The relationship between on-treatment follow-up duration and the effect size of an intervention is an important factor to consider in the interpretation of such real-world data. Our study provides reassurance that the efficacy of DOACs compared to warfarin in preventing stroke was not dependent on the duration of follow-up. Associations for stroke reduction for all DOACs might be consistent regardless of reported on-treatment follow-up. However, the observation that dabigatran and rivaroxaban have further reduced rates of bleeding outcomes compared to warfarin when studied for a longer time period is interesting. This suggests that dabigatran and rivaroxaban might be safer than initially reported when followed for longer periods of time. This improved safety would be important to consider when selecting an OAC agent for patients who might suffer more from bleeding complications.
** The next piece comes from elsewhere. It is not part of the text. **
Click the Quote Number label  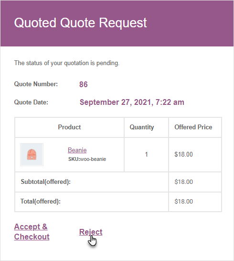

Conversely, the safety advantage with apixaban appears to decrease as the duration of study increases. Apixaban was approved approximately 3 years after dabigatran and rivaroxaban were approved. Since apixaban is newer, there are fewer long-term observational studies and cumulative on-treatment follow-up compared to dabigatran and rivaroxaban which may introduce some bias. Further studies are warranted to better understand the mechanisms that underlie these differences within the DOACs. It should also be noted that we did not examine longitudinal comparative effectiveness and safety across various subgroups defined by patient characteristics as this was beyond the scope of this study. Prior literature suggests that results of DOAC comparisons are largely consistent across patient subgroups, with some exceptions largely related to advanced kidney disease subgroups [14].

Conclusions

This empirical assessment demonstrates that the large amount of accumulated evidence from the use of DOACs for stroke prevention in routine practice pertains to short follow-up that may be unable to accurately inform long-term outcomes. While follow-up duration within the studied range does not appear to correlate with comparative effectiveness (stroke/SE) estimates, there were significant correlations between follow-up duration and comparative effects on major bleeding that may inform patient counseling and the research agenda of DOAC therapy in AF.

Declaration of Competing Interest

The authors declare that they have no known competing financial interests or personal relationships that could have appeared to influence the work reported in this paper.